Jejak Soeharto dan Masjid Zagreb Kala Kroasia di Piala Dunia
Minggu, 15 Juli 2018
Tambah Komentar
Oleh: Muhammad Subarkah,Jurnalis Republika
Udara akhir musim semi yang suam-suam kuku menyambut ketika tiba di ibu kota Kroasia, Zagreb. Yedin teman saya asal Turki dan Mehmet orang Belanda kelahiran Turki dengan petunjuk rute melalui waze membawa bus yang disopiri orang Bulgaria ke tengah kota.
''Ke masjid di Islamic center Zagreb saja,'' kata Yedin. Yang lainnya pun sepakat. Bus kemudian mengarah ke sana.
Kota Zagreb sama dengan gaya kota Eropa lainnya, rapi dan teratur. Anak mudanya terlihat bahagia dan berpakaian indah. Pengemis apalagi pemulung dan gerobaknya tak terlihat di jalanan. Ketika berkunjung ke pantai, suasana indah. Banyak perahu yacht dan orang berjemur.''Orang kaya Eropa rata-rata yang punya yacht. Mereka punya rumah mewah di sini untuk liburan,'' kata Mehmet.

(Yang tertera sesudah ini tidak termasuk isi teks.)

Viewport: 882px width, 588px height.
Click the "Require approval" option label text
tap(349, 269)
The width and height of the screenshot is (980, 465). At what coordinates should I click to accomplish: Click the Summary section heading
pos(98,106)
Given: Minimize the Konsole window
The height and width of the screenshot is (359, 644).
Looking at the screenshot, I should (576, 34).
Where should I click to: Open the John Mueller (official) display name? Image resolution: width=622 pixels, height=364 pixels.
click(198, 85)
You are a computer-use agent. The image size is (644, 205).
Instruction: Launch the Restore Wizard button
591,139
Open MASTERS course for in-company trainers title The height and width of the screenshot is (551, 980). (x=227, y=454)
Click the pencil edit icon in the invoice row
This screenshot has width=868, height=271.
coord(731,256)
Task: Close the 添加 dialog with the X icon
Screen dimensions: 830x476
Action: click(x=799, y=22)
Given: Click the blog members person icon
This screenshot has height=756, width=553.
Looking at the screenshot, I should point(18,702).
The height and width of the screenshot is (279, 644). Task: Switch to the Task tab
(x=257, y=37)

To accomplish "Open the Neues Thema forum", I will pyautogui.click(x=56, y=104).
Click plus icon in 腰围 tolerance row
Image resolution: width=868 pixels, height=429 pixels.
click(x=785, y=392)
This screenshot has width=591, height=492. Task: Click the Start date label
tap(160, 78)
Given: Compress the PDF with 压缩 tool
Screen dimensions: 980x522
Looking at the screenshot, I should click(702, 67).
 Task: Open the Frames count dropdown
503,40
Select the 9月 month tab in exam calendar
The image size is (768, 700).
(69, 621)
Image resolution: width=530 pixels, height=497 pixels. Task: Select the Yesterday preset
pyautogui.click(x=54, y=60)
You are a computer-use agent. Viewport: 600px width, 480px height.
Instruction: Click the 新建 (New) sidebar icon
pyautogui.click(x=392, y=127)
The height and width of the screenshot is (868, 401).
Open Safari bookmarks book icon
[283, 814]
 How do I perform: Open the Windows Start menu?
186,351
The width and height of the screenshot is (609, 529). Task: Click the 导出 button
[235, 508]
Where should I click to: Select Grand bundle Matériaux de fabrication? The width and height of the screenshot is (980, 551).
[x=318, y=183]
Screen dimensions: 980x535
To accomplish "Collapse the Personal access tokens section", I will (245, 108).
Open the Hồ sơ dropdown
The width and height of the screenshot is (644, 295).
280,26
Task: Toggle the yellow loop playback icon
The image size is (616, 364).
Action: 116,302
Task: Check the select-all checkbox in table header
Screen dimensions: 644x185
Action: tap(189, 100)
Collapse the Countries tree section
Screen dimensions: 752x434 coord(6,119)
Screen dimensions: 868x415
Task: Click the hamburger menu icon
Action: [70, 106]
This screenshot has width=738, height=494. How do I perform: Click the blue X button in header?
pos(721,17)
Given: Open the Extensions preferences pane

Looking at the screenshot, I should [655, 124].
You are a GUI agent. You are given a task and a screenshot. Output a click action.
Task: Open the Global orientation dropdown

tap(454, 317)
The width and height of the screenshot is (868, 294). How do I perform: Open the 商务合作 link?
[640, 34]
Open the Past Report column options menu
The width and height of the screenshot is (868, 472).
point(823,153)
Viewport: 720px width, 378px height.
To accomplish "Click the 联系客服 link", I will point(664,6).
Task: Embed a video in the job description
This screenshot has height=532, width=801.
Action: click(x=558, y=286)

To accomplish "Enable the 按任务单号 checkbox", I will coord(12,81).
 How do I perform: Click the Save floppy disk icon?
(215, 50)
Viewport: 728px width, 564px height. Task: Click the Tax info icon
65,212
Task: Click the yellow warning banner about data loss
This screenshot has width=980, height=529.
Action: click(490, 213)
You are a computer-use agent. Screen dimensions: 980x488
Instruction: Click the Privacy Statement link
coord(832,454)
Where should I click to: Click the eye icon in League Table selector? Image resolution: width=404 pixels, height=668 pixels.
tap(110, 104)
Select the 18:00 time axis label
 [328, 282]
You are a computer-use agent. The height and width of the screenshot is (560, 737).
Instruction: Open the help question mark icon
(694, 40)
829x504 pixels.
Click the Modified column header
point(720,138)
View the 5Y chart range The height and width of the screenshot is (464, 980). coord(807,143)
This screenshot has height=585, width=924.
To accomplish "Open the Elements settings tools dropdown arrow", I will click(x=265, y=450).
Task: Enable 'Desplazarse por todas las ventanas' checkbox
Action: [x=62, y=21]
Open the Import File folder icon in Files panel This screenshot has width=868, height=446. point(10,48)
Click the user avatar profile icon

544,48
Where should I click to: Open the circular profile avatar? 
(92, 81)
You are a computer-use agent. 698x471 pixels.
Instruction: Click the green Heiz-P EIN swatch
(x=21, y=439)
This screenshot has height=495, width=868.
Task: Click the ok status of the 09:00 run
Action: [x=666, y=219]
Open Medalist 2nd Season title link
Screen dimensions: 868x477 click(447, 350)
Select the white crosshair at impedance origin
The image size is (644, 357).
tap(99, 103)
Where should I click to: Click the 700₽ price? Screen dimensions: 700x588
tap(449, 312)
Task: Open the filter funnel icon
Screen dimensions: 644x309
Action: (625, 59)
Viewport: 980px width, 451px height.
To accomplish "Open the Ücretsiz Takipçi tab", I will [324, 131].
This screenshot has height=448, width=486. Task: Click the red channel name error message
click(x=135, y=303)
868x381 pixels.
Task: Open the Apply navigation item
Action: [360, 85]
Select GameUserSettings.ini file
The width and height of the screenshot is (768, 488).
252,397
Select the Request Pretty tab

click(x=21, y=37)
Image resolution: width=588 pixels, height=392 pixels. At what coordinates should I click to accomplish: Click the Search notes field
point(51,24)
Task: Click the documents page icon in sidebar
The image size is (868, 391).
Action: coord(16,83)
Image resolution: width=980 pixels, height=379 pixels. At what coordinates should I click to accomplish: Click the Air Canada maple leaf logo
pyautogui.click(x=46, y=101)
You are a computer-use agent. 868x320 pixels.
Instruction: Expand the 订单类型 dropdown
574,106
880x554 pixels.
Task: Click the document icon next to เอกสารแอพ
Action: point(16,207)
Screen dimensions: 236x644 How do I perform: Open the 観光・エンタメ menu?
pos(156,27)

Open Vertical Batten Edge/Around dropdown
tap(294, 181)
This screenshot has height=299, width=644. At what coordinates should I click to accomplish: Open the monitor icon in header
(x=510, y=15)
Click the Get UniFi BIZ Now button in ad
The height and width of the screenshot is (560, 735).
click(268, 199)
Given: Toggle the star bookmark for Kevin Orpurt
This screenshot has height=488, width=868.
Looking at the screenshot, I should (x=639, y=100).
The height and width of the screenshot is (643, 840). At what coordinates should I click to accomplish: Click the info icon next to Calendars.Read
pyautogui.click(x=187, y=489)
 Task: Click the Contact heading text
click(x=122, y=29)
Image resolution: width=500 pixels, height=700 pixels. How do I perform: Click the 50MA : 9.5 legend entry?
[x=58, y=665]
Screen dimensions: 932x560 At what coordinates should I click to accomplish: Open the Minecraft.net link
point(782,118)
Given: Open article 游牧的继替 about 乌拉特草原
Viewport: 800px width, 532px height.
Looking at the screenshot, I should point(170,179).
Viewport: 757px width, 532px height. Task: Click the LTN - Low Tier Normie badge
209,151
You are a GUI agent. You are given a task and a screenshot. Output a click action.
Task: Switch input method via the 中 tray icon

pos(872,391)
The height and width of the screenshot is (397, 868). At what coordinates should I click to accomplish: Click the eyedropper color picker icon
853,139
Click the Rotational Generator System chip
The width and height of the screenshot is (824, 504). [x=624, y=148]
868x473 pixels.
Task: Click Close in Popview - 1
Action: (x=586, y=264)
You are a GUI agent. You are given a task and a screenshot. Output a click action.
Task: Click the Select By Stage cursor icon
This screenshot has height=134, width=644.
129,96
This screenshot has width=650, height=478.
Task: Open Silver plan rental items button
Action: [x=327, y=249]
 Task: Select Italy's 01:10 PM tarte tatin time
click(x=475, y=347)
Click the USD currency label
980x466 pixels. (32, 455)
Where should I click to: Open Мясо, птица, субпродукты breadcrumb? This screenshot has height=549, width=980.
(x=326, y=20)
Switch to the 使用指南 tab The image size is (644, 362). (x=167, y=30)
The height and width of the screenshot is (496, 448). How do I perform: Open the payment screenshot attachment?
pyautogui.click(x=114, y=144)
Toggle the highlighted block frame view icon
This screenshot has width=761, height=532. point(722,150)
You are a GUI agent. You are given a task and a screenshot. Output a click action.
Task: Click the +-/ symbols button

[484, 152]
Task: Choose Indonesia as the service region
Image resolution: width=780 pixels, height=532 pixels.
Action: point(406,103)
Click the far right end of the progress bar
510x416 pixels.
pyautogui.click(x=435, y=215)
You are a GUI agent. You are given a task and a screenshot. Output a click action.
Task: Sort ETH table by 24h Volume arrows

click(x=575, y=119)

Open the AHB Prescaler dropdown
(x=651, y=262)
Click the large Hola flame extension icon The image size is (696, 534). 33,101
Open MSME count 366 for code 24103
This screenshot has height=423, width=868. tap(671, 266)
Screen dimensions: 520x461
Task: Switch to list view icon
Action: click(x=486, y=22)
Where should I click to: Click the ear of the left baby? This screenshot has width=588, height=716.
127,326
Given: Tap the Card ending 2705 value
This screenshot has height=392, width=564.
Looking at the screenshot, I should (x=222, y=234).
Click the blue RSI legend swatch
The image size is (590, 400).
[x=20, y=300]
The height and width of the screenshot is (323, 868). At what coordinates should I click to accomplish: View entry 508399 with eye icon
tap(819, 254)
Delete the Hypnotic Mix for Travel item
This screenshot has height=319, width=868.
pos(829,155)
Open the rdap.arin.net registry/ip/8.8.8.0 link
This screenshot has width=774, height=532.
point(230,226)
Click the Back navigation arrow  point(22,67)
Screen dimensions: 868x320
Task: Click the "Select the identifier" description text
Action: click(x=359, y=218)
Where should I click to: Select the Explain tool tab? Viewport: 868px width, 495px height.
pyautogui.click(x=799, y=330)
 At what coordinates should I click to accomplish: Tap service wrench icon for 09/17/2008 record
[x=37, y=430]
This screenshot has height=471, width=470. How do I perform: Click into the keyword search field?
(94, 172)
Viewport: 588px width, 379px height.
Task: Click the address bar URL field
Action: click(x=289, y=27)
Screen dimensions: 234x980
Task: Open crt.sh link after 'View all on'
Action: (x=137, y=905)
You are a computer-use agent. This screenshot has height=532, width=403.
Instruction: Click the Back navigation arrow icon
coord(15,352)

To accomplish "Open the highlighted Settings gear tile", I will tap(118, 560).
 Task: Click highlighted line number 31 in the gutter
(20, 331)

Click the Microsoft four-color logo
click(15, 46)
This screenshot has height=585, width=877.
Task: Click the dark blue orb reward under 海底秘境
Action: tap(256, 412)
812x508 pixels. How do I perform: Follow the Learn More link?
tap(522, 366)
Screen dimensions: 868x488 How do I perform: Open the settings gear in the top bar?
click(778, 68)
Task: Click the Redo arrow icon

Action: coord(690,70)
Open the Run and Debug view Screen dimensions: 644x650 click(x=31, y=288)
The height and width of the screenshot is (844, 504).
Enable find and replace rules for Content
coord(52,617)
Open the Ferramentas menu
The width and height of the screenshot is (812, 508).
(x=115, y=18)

Tak hanya pantai dan kota yang rapi, pelabuhan ferinya pun nyaman. Memang tak ada banyak orang. Tapi kesan teraturnya dan bersih terlihat. Suasana jauh berbeda dengan pelabuhan penyeberangan di Merak yang acak adut.
Kenangan itu kembali berkelebat ketika melihat team sepakbola Kroasia mampu masuk Final piala dunia di Rusia. Batin saya pun tak terlalu heran. Negara itu memang terlihat gila olah raga. Berulangkali tampak banyak lapangan bola dan juga tenis di sepanjang pinggir jalan. Jadi wajar kalau pemain bola dan petenis asal Kroatia banyak yang bertengger di lapisan atas kompetisi petenis profesional dunia. Pemain bolanya beterbaran ke berbagai klub top semacam Real Madrid dan Barcelona.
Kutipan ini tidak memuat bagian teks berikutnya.